The American formulation is clear:

1. As a statement of first principle, human rights are not privileges from man, but endowments from a transcendent source;

2. Who or what the transcendent source is, is a matter of individual freedom;

3. No government program, however well intended - including the Affordable Care Act - can coerce individuals (whether acting individually or for tax and regulatory purposes in private, closely held entities) to abandon their understanding of what religion requires;

4. Neither the states nor the federal government is obligated by the First Amendment, however, to accommodate religious practices against the requirements of generally applicable laws;

5. Congress may choose to have the federal Congress be more accommodating of religious belief vis-à-vis federal statutes (but not vis a vis state statues, because the states cannot be coerced to be more protective of religious belief and practice than the Constitution, itself, requires.

This is a win-win victory for religious freedom in both of its senses: the freedom of the Church to urge a public policy based on its unique doctrine (e.g., the Catholic teaching on contraception that it severs the bond between the unitive and procreative aspects of marriage; and the freedom of the body politic, acting through duly elected representative, to turn down the advocacy of the Church without that in any way diminishing the rights of the Church or her believers.

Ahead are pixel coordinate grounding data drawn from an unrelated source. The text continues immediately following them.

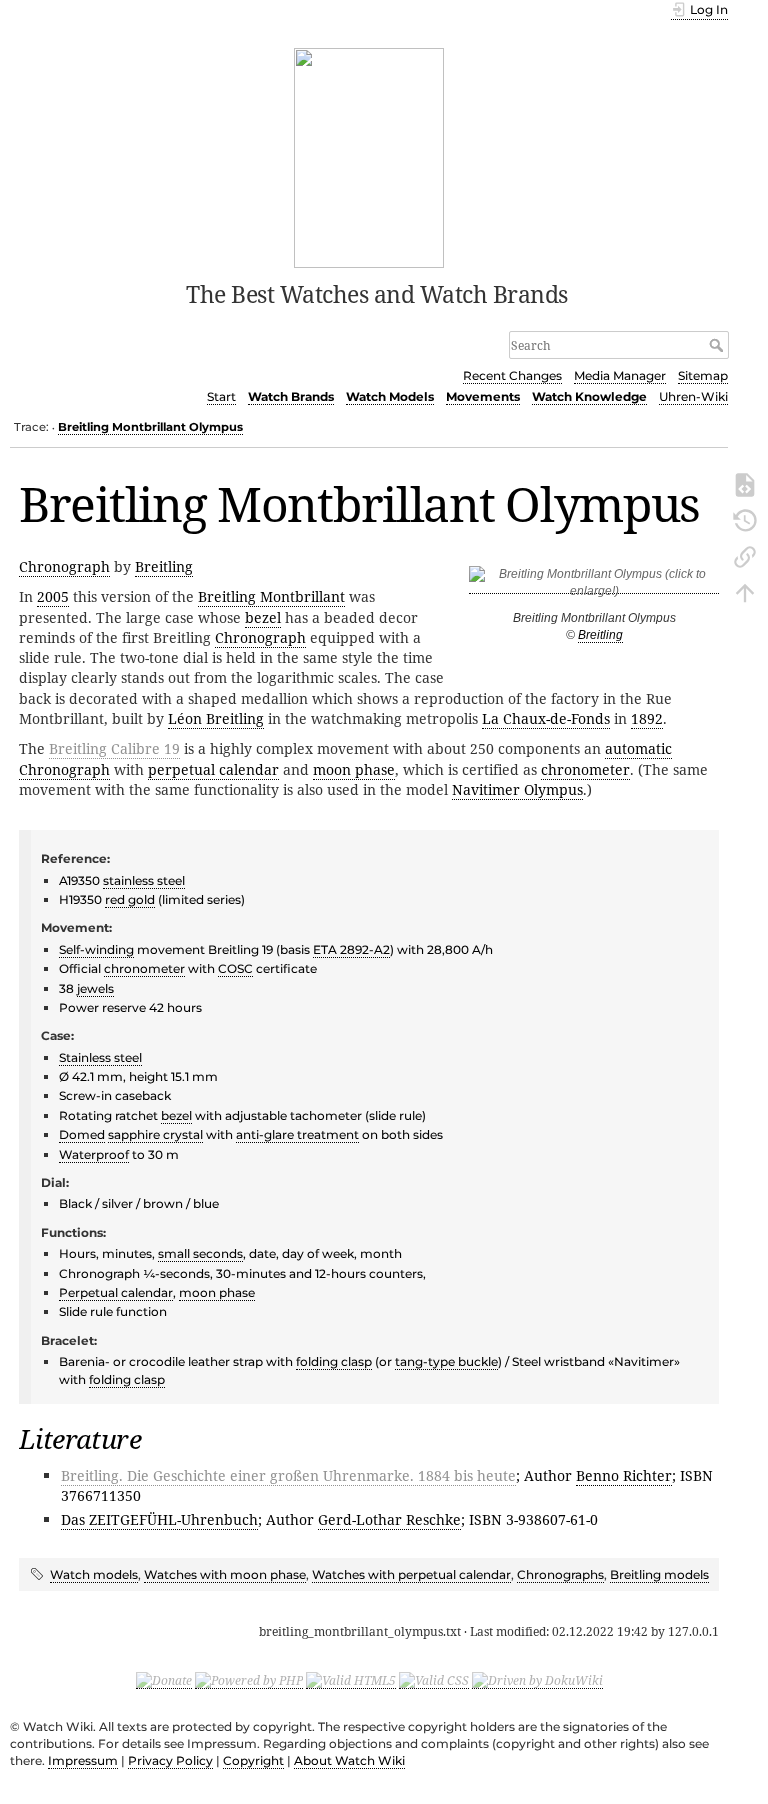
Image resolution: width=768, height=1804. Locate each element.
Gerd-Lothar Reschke (389, 1519)
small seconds (200, 1253)
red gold (130, 899)
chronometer (585, 769)
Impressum (83, 1760)
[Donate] (164, 1680)
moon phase (354, 769)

Bottom line: religious freedom does not mean always accommodating a particular religious point of view. To think otherwise is confusion.

That confusion, as Justice Alito reveals, need not exist. The Congress and the states can give even the additional nod toward religious freedom desired by Hobby Lobby without that establishing (in the senses of coercing) someone to believe as Hobby Lobby does. That said, the general laws do not depend upon the Constitution being given a Catholic gloss to be valid.

In this case, the laws of Congress can be construed to give, as they arguably have been so construed to give under RFRA, to give some special protections for religion that individual states have not.

Finally, to be precise, again, as I pointed out to HuffPost readers months ago, at issue in the Hobby Lobby case was the claimed application of the Religious Freedom Restoration Act (RFRA). For the reasons outlined in the Court's Hobby Lobby opinion, the Supreme Court has NOT held that a publicly-traded corporation are not persons with religious freedom rights, and the Supreme Court soundly rejected the notion that RFRA has any application to a publicly-traded company; but erring on the side of religious liberty, Hobby lobby's owner -- even in his limited form of corporation need explain -- need not subordinate his faith.

The Catholic Church in America ought to be applauding the balance exhibited by Justice Alito in his opinion for the Court. The opinion is a real victory for the Catholic Church's litigated assertion to be free of an imposed obligation to distribute contraception; while at the same time the opinion is a real victory for those who dissent from the Church's teaching on contraception.

In rejecting the Church's sometimes overbroad and un-nuanced claim for special privilege, the Court has preserved religious freedom and saved an over-broad conception of that freedom from destabilizing itself.